*** RAW DATA ***

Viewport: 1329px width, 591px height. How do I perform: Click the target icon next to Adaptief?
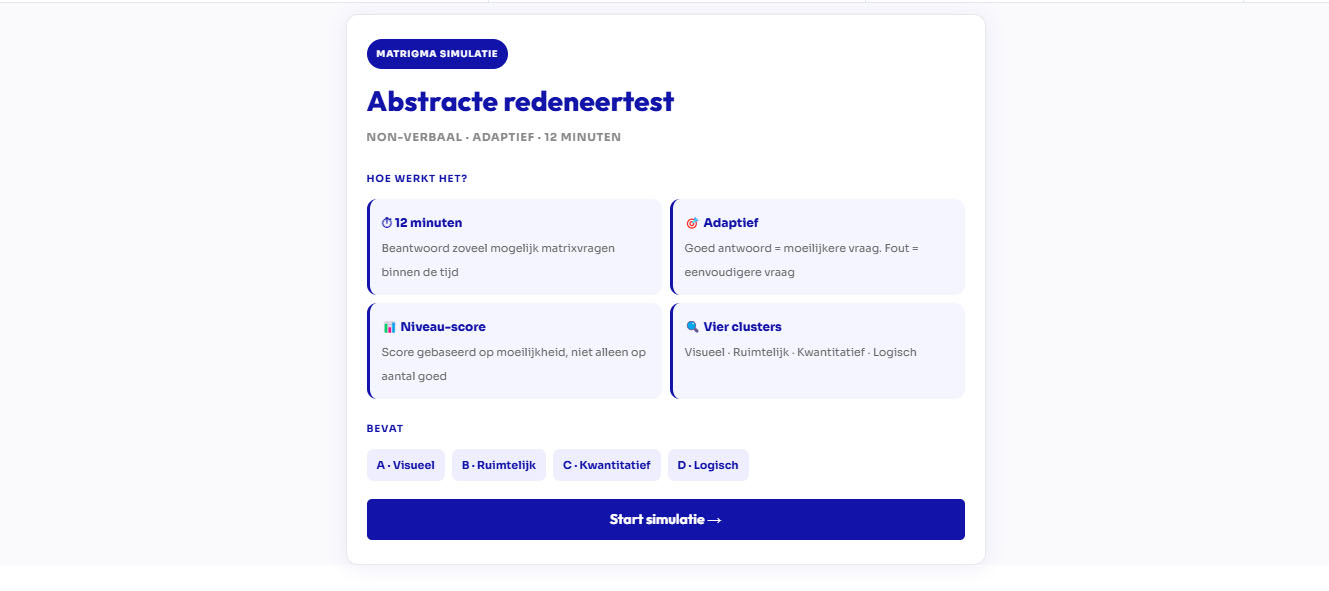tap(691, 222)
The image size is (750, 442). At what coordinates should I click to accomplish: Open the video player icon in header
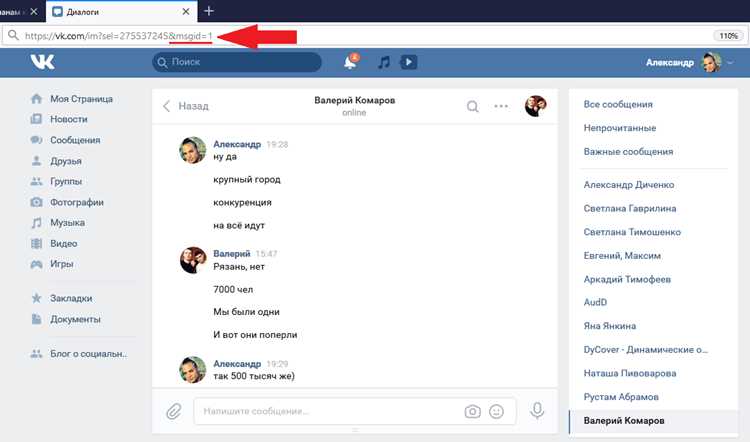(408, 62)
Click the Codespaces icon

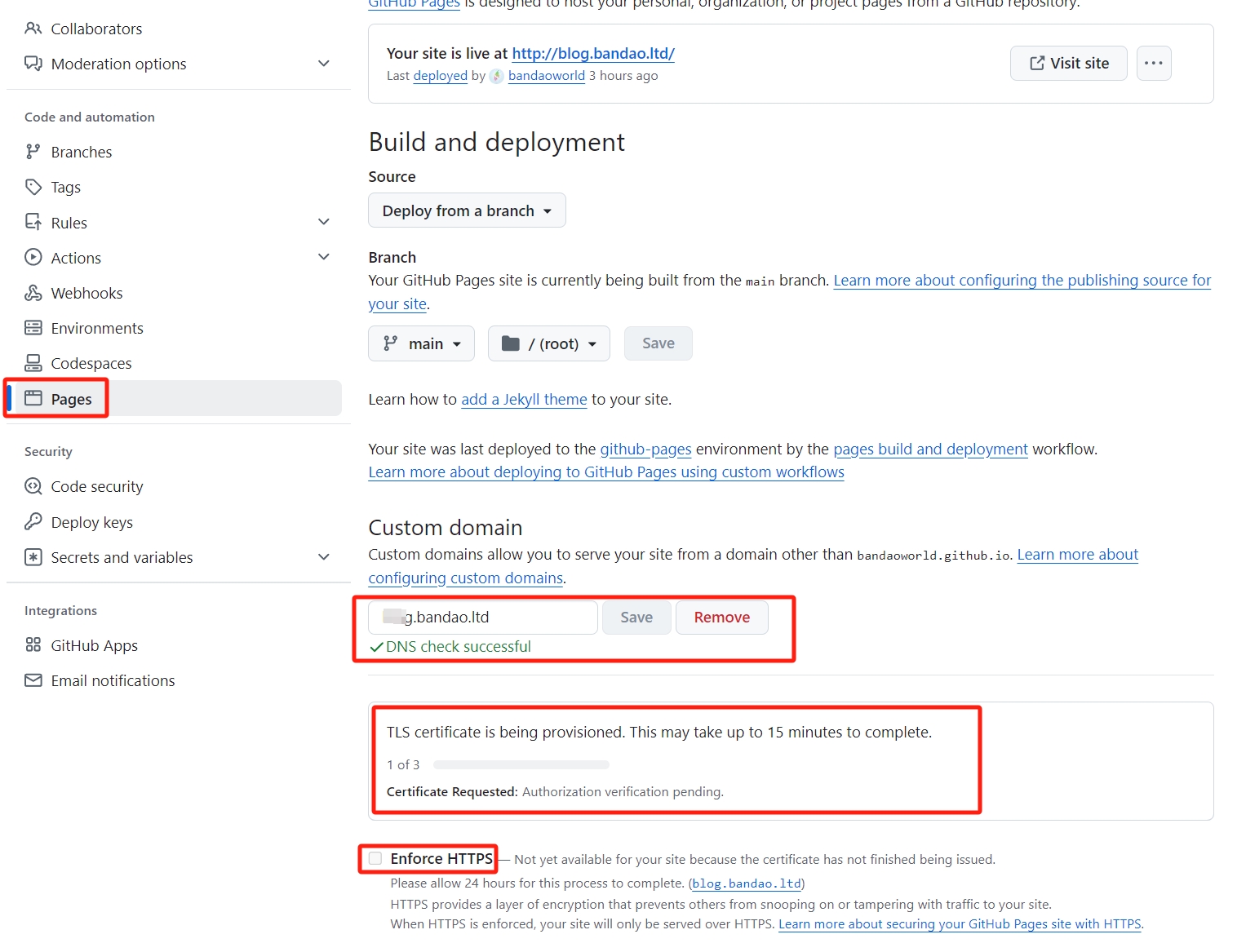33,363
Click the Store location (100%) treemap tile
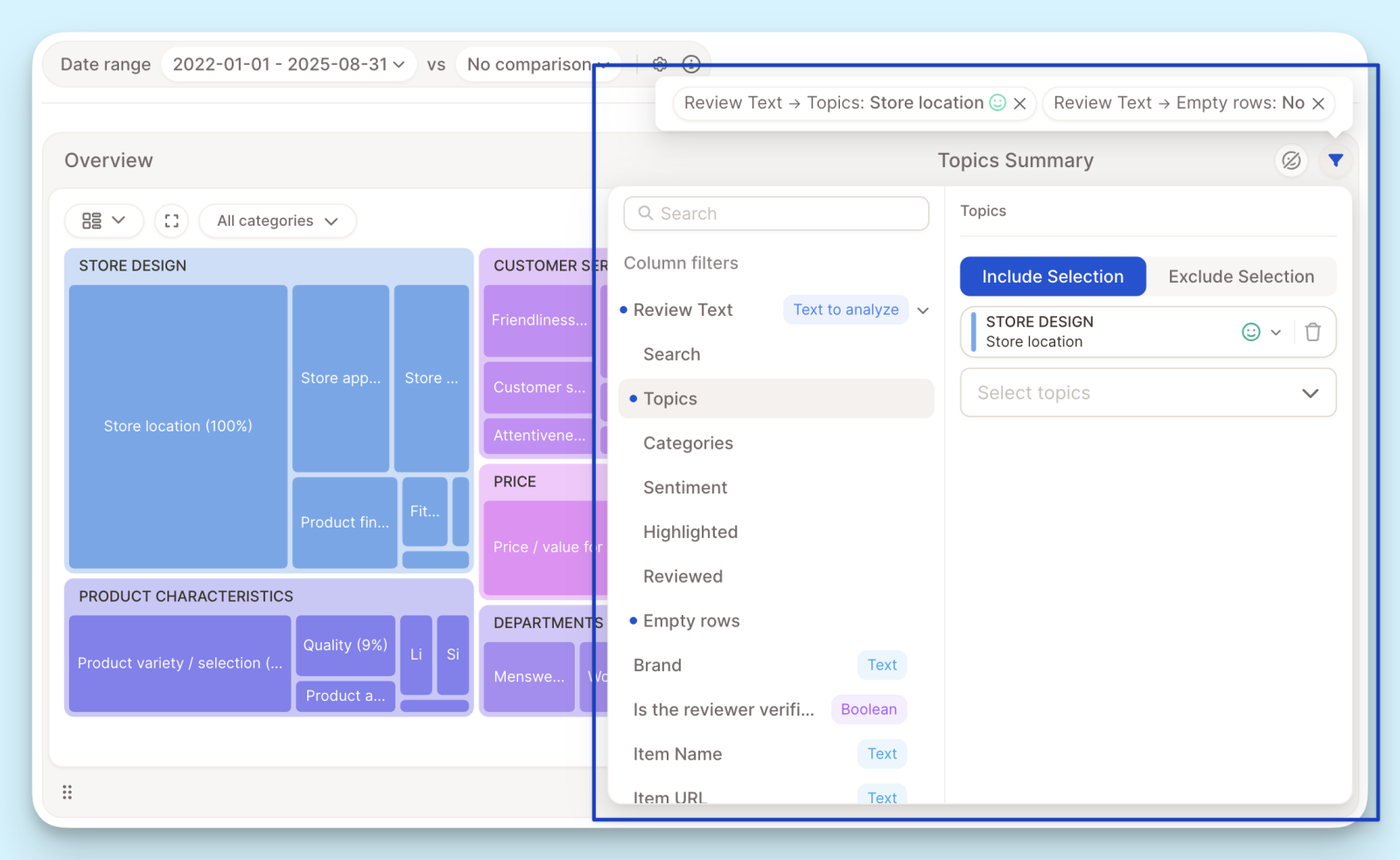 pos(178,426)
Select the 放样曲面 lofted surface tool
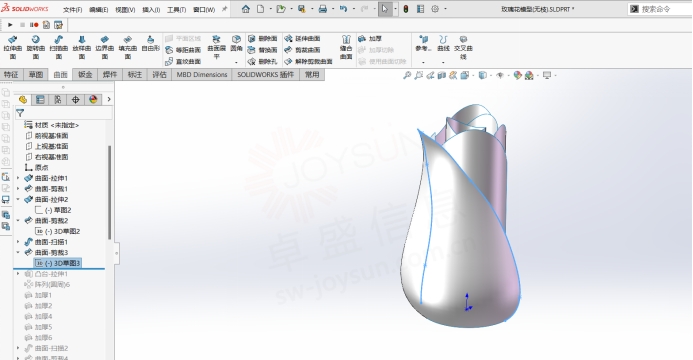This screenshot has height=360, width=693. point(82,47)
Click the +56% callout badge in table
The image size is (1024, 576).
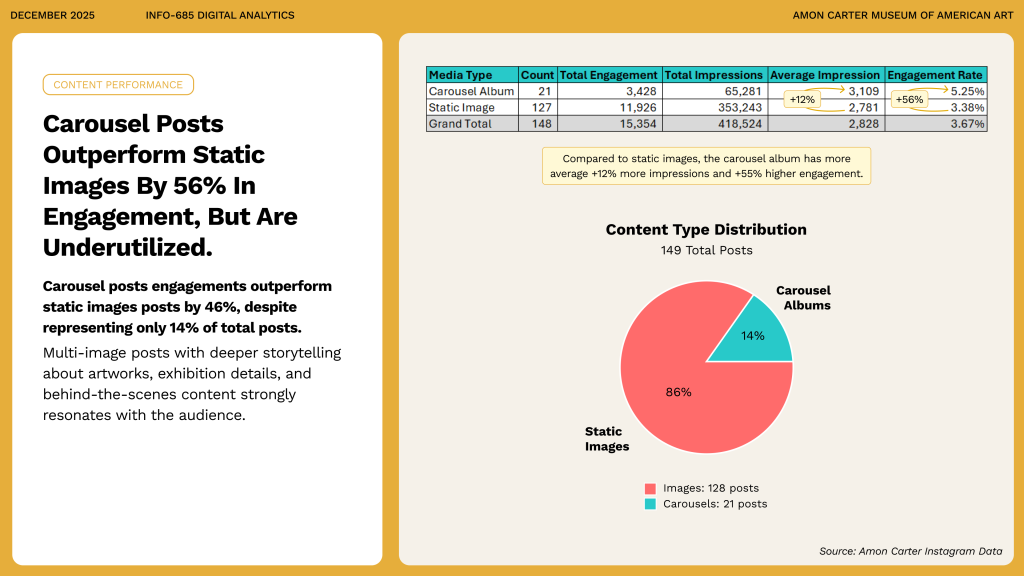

*** End of RAW DATA ***
*** RAW DATA ***

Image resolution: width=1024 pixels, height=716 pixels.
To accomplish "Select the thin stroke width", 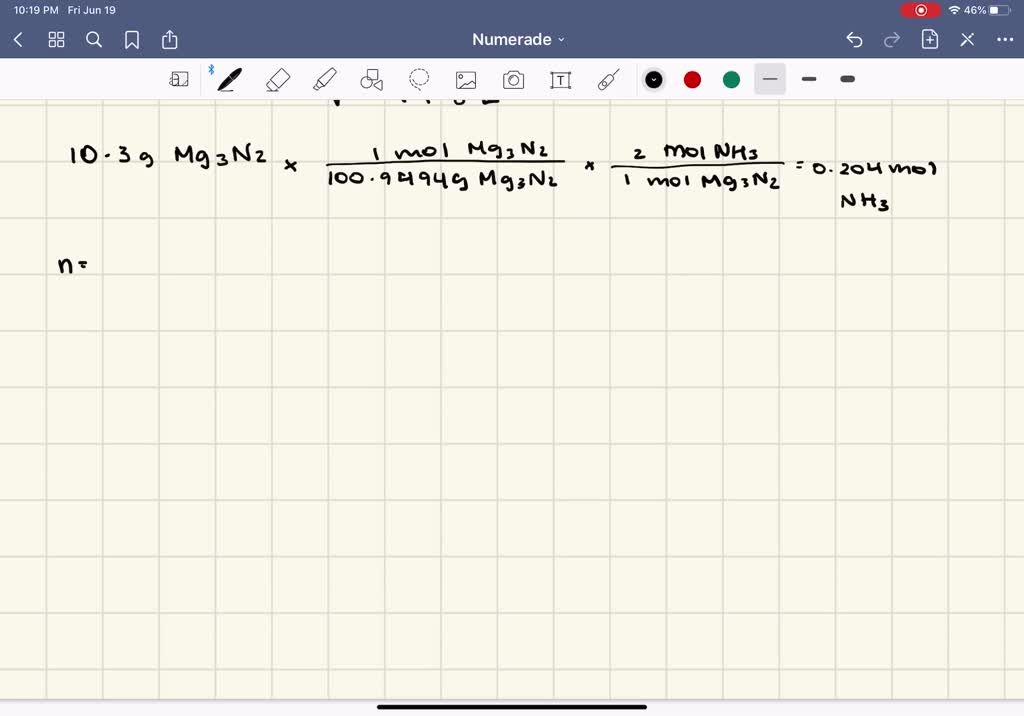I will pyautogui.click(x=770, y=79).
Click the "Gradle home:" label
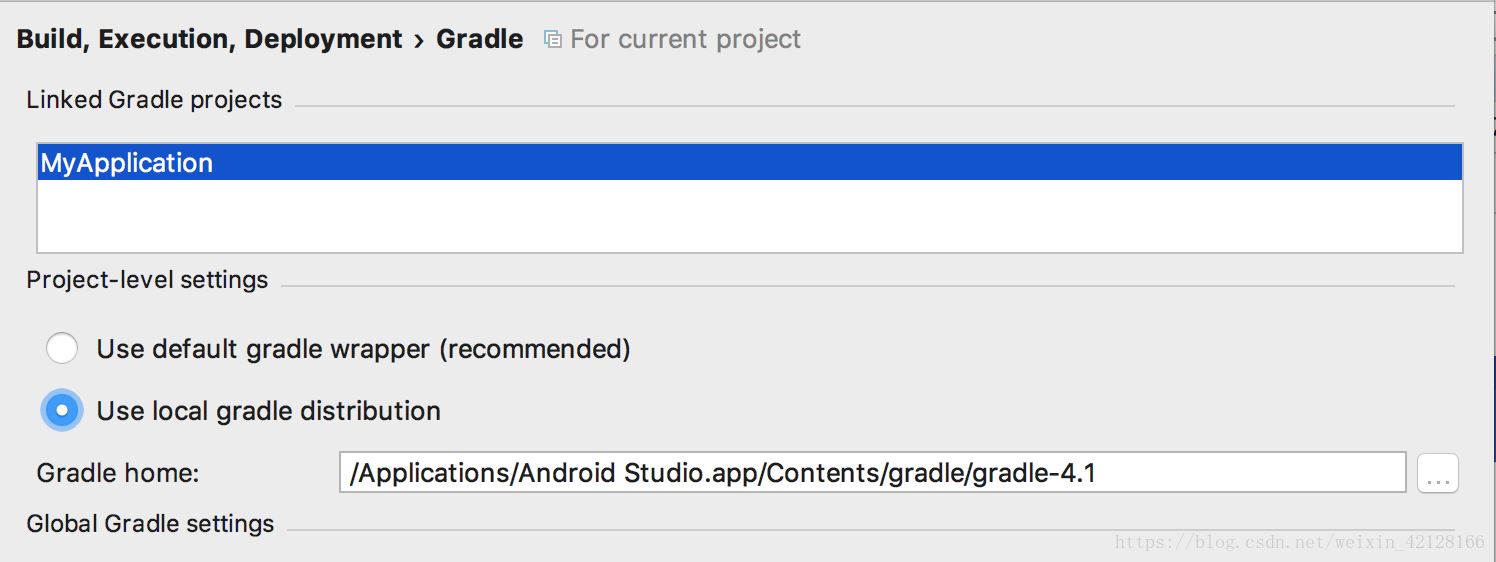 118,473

*** End of RAW DATA ***

REQUIRED WORK –
Could you repeat, exactly, only the lines above starting at the one that has "Viewport: 1329px width, 591px" and stopping after the one that has "The image size is (1024, 576).", without the pictures?

WRITTEN SOLUTION –
Viewport: 1329px width, 591px height. How do I perform: Click the target icon next to Adaptief?
tap(691, 222)
The image size is (750, 442). At what coordinates should I click to accomplish: Open the video player icon in header
(408, 62)
Click the Codespaces icon

33,363
Click the Store location (100%) treemap tile
 pos(178,426)
Select the 放样曲面 lofted surface tool
This screenshot has height=360, width=693. point(82,47)
Click the +56% callout badge in table
The image size is (1024, 576).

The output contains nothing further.